Enfin, deux films français vus à Arras ont exploré les terres délicates de la chronique. Et il s’agit de deux films réalisés par des comédiens, des films de personnages avant tout. Deux fils, premier long-métrage de Félix Moati, jeune comédien sympathique croisé souvent dans ce qu’on pourrait appeler le haut du panier de la comédie française (A trois on y va, Simon et Théodore, Gaspard va au mariage, Le grand bain…). Moati ne joue pas dans son film : il laisse la vedette à son pote Vincent Lacoste. Ce dernier joue l’un des deux fils d’un médecin qui a lâché son cabinet pour devenir (mauvais) écrivain – c’est un Benoît Poelvoorde plutôt convaincant qui l’interprète. L’autre fils, c’est un collégien un peu bizarre (Mathieu Capella pour son premier rôle à l’écran). Bref, un film sur une famille dysfonctionnelle avec des personnages pas très aimables auxquels ils n’arrivent pas grand chose – la moyenne absolue du cinéma français, dont on ne sait pas vraiment ce qu’elle veut nous raconter. Malgré quelques bonnes idées, Deux fils reste très vague sur la manière dont vivent ses personnages, leur quotidien, et sa tonalité manque de modernité, comme en témoignage la place qu’il donne aux personnages féminins…

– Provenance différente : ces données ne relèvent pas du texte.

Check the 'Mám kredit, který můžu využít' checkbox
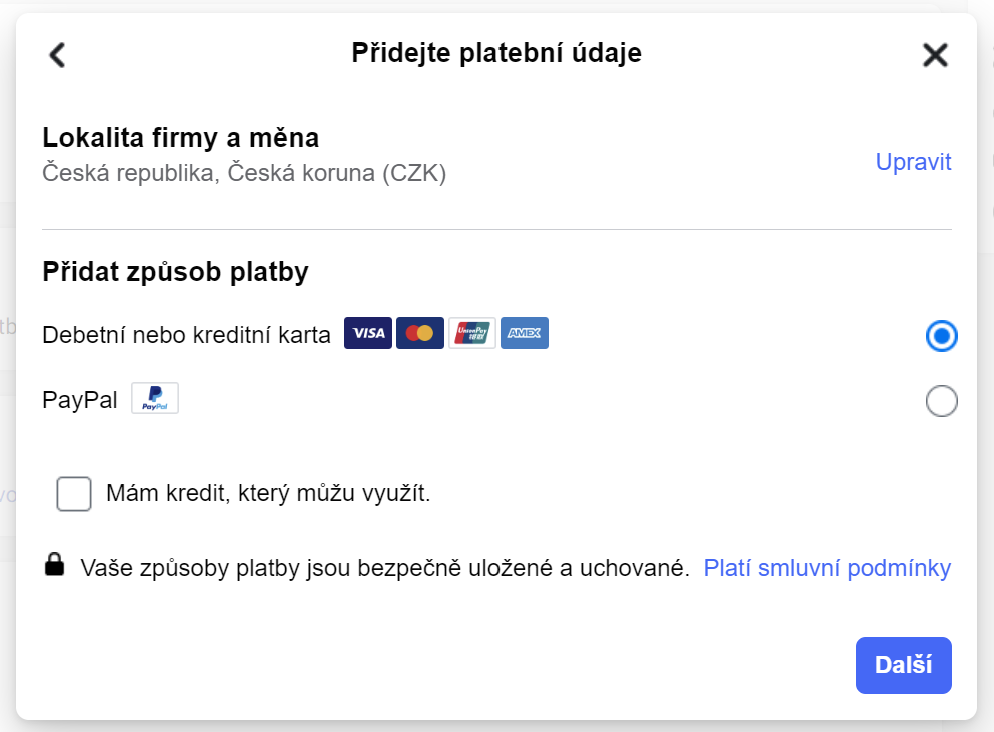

Tout ce qu’il me reste de la révolution est, là encore, le premier long-métrage de Judith Davis, qui elle joue dans son film. Elle y incarne Angèle, une jeune urbaniste aux idéaux de gauche, désillusionnée par le monde dans lequel elle vit. Le très grand charme du film repose sur un véritable art des situations. Les scènes récurrentes où Angèle retrouve son groupe de parole, celles où on la voit dessiner des doigts d’honneur sur les affiches publicitaires, sa colère déversée sur les « patrons de gauche » qui viennent de la virer comme une malpropre : autant de moments très drôles qui reposent sur le talent des comédiens et des dialogues particulièrement fins. C’est déjà beaucoup. C’est dans le détail (une phrase, un geste, un dessin, un regard) que Tout ce qu’il me reste de la révolution parvient à trouver sa tonalité, au-delà des éléments plus attendus de comédie romantique et de crise familiale.
Ces quatre fois deux films forment un échantillon pas forcément représentatifs (4 premiers films, 5 films français) mais un panorama toutefois intéressant de ce que propose un festival soucieux de refléter les différents chemins du cinéma contemporain, explorant plusieurs genres et naviguant sans souci du spectaculaire à l’intime.